In 1937, the Kelvinator Corporation merged with Nash Motor Company. Nash Motors wanted the expertise of Kelvinator President George W. Mason, a production engineer who worked for numerous car companies before coming to Kelvinator. He presided at Kelvinator from 1928-36, then served as president of the new company, Nash-Kelvinator, from 1936-54. During World War II, the corporation functioned as part of the Arsenal of Democracy, producing aeronautic parts. Later in the war, Nash-Kelvinator produced over half of the Sikorsky R-6 helicopters, the first military helicopter to be used in a war. Normal refrigerator production resumed postwar, and the company expanded by 1952 to manufacture other home appliances like ranges, washers, and driers.

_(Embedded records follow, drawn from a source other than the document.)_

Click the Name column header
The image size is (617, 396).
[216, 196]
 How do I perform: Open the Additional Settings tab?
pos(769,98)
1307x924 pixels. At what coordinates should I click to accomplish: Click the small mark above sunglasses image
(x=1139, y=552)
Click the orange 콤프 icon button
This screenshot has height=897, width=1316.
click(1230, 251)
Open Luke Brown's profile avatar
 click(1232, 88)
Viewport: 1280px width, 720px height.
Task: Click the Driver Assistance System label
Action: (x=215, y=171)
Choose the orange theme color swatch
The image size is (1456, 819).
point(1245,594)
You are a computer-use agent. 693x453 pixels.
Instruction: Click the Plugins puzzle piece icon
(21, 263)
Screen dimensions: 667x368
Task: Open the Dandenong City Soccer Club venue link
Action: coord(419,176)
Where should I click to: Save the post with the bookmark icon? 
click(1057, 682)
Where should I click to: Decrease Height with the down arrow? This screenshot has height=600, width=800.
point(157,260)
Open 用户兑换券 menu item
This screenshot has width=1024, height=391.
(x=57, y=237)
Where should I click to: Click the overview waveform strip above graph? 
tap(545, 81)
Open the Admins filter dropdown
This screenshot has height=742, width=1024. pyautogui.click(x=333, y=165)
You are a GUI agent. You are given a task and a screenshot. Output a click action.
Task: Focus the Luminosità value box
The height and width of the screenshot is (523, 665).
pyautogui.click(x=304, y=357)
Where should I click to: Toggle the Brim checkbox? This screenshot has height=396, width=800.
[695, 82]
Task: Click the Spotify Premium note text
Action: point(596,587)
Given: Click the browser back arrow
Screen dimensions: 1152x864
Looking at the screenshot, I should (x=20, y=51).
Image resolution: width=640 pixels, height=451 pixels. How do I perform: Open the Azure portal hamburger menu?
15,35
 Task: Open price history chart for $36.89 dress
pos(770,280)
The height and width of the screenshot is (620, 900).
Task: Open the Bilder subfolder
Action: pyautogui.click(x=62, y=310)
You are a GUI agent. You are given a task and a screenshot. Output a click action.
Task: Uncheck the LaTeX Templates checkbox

In 1954, Nash-Kelvinator Corporation was part of the largest corporate merger to date when Nash and Hudson Motors consolidated into the American Motors Corporation. Production continued at American Motors until 1968, when rights to the Kelvinator brand were sold to White Consolidated Industries, which was subsequently bought out by A.B. Electrolux in 1986, marking the final passage of the Kelvinator brand. The brand is still being marketed, although mainly in countries outside the United States. The Kelvinator legacy is not completely gone from United States manufacturing however: in 1999, seventy percent of all freezers produced in the U.S. were still made in former Kelvinator factories owned by Electrolux International.